The pattern is familiar: A proposed merger or acquisition involving a publicly traded company is announced and almost immediately law firms issue press releases announcing "investigations" into whether the target company and its board of directors breached their fiduciary duties. The press releases encourage shareholders who would like to know more about their rights to contact the law firm. Then — sometimes as soon as within 24 hours of the announcement of a transaction — merger-challenge lawsuits begin to be filed in the state courts of the target company's state of incorporation and the state in which it is headquartered. They allege breaches of state-law fiduciary duties based on allegations that the purchase price is too low and the result of a flawed process, that the deal protection devices in the merger agreement are preventing the target from obtaining higher offers, and — after the preliminary proxy statement is filed with the Securities and Exchange Commission (SEC) — that the disclosures made to the target's shareholders are insufficient. Increasingly now, however, another set of lawsuits is being filed: federal securities-fraud lawsuits alleging disclosure violations under Section 14(a) of the Securities Exchange Act.
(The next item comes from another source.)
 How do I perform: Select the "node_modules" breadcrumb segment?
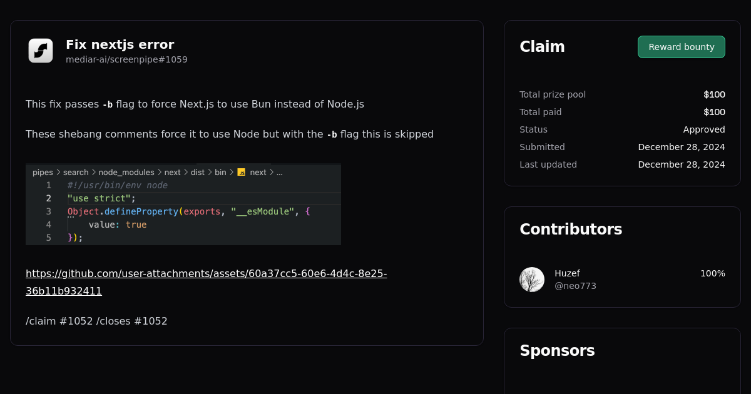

A recent analysis of securities class-action filings found that almost one-fourth of all securities class-action lawsuits filed in the first half of 2011 challenged the disclosures made to a company's shareholders in connection with a proposed merger or sale of the company.1 This continues a trend that began last year2 and is likely an outgrowth of the recent large increase in the number of public-company mergers that are challenged in state-court lawsuits.3 Despite this increase in Section 14(a) suits, however, it is not clear that federal merger-challenge lawsuits will, in the long term, provide a viable alternative to state-law fiduciary-duty claims.

As we explain, plaintiffs face a number of strategic and tactical problems in bringing what are essentially state-law fiduciary-duty causes of action as federal securities-law claims. The usual form that merger-challenge lawsuits take and the manner in which they typically are prosecuted in state courts simply are not compatible with federal law, especially the Private Securities Litigation Reform Act (PSLRA). Therefore, while the current increase in federal-court merger-challenge lawsuits is likely to continue for now, such cases may decline as the case law catches up with the plaintiffs' bar's ingenuity.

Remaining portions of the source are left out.